AGENDA CULTURAL

14.12.23

Natal na faixa de Gaza - Frei Betto


Neste Natal Jesus nasce em Gaza.  Não numa manjedoura, mas entre os escombros do que resta das casas dos seus habitantes   

Ele não nasce rodeado de animais, mas de bombas detonadas, balas de fuzis Tavor Tar disparadas contra a população civil (950 tiros por minuto), granadas e gases letais.  E os voos assassinos dos caças F-35.

  Jesus nasce e não sabe que seus pais, que tentavam se refugiar no Egito, foram atingidos por uma chuva mortal de bombas destruidoras de bunkers lançadas por tropas israelenses.

  Agora não é o rei Herodes quem coloca centenas de crianças no fio da espada.  É o governo sionista de Netanyahu, no seu desejo de vingança e extermínio daqueles que considera “animais humanos”, segundo declarou o ministro da Defesa de Israel, Yoav Gallant.

  Jesus e seus pais não encontraram abrigo em Belém.  Eles tiveram que ficar em uma manjedoura.  Tal como eles, as famílias palestinianas foram sumariamente expulsas das suas casas para dar lugar aos colonos sionistas, que não reconhecem o direito da nação palestiniana de criar um Estado legítimo.  Deslocadas, estas milhares de famílias viram-se confinadas nos estreitos limites de Gaza e da Cisjordânia, controladas pelas tropas israelitas como se fossem subumanas, sobrevivendo nas condições de um campo de concentração ao ar livre.

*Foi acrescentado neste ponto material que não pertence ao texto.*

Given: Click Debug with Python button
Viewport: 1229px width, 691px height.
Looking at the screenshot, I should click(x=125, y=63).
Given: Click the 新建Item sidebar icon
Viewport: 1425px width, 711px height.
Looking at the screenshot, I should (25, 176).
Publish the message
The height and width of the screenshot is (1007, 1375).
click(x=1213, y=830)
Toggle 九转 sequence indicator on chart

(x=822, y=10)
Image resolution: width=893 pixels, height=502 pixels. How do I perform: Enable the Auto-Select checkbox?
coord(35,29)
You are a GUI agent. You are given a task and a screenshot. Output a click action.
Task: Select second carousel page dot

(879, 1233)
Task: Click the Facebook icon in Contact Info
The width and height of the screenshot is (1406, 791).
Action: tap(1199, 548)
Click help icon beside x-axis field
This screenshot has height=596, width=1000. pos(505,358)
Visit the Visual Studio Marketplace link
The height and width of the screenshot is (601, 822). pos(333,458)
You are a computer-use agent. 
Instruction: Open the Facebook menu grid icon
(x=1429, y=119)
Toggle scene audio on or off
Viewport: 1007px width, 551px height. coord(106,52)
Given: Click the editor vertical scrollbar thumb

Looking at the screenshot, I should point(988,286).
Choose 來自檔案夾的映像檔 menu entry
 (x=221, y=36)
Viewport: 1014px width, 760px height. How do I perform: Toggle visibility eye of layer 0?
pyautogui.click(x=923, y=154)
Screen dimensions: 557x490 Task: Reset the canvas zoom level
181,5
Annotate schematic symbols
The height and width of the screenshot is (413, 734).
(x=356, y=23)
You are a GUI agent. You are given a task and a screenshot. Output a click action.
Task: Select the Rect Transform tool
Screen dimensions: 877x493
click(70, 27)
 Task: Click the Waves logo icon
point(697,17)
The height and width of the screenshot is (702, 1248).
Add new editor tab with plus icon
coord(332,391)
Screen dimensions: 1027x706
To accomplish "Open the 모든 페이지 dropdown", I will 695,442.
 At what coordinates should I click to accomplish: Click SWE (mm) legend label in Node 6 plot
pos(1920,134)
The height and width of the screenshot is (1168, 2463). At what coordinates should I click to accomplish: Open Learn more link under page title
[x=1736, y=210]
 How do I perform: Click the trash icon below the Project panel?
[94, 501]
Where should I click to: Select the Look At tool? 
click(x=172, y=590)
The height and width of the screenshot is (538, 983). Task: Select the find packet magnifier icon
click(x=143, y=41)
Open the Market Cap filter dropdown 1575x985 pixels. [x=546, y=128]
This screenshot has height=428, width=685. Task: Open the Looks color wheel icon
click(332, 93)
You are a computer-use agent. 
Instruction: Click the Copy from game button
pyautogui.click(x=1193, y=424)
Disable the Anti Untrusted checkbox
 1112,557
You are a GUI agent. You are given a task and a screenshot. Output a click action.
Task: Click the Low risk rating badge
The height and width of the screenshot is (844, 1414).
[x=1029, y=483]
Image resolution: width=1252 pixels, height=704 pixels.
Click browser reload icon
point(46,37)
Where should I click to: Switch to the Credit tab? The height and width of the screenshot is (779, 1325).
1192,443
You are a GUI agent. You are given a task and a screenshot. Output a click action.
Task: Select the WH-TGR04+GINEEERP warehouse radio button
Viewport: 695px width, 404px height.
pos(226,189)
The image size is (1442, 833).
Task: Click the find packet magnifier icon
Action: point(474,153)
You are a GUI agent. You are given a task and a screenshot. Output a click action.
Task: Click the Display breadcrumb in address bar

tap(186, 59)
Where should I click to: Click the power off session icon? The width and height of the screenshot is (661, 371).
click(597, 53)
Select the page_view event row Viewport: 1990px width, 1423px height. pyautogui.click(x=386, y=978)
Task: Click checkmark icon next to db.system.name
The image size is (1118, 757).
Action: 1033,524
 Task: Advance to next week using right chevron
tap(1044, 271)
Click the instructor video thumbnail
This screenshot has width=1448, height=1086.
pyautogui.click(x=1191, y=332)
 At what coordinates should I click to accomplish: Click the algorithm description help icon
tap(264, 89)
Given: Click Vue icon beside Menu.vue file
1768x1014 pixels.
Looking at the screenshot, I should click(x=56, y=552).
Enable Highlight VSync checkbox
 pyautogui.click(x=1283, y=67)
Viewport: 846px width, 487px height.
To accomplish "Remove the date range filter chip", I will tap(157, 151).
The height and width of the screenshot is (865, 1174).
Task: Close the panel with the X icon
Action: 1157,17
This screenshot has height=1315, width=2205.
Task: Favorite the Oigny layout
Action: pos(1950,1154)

  Jesus nasce hoje sem que os magos venham lhe dar presentes de ouro, incenso e mirra.  O que lhe deram agora foram 12 mil toneladas de bombas desde 7 de outubro (33 toneladas de explosivos por quilómetro quadrado), o que equivale a uma bomba atómica.

  Não há coro de anjos ou canções de glória a Deus, mas o som estridente das sirenes de alarme e o assobio aterrorizante dos projéteis disparados pelos canhões mortais dos tanques Merkava.

  Jesus nasceu sob o selo da discriminação por ser palestino, por ser filho bastardo de um casal nazareno (tanto que José quis abandonar Maria quando descobriu que ela estava grávida), por ser morador de rua, porque sua família ocupava a terra .de uma fazenda em Belém, porque o consideravam blasfemo e usurpador do título de Filho de Deus.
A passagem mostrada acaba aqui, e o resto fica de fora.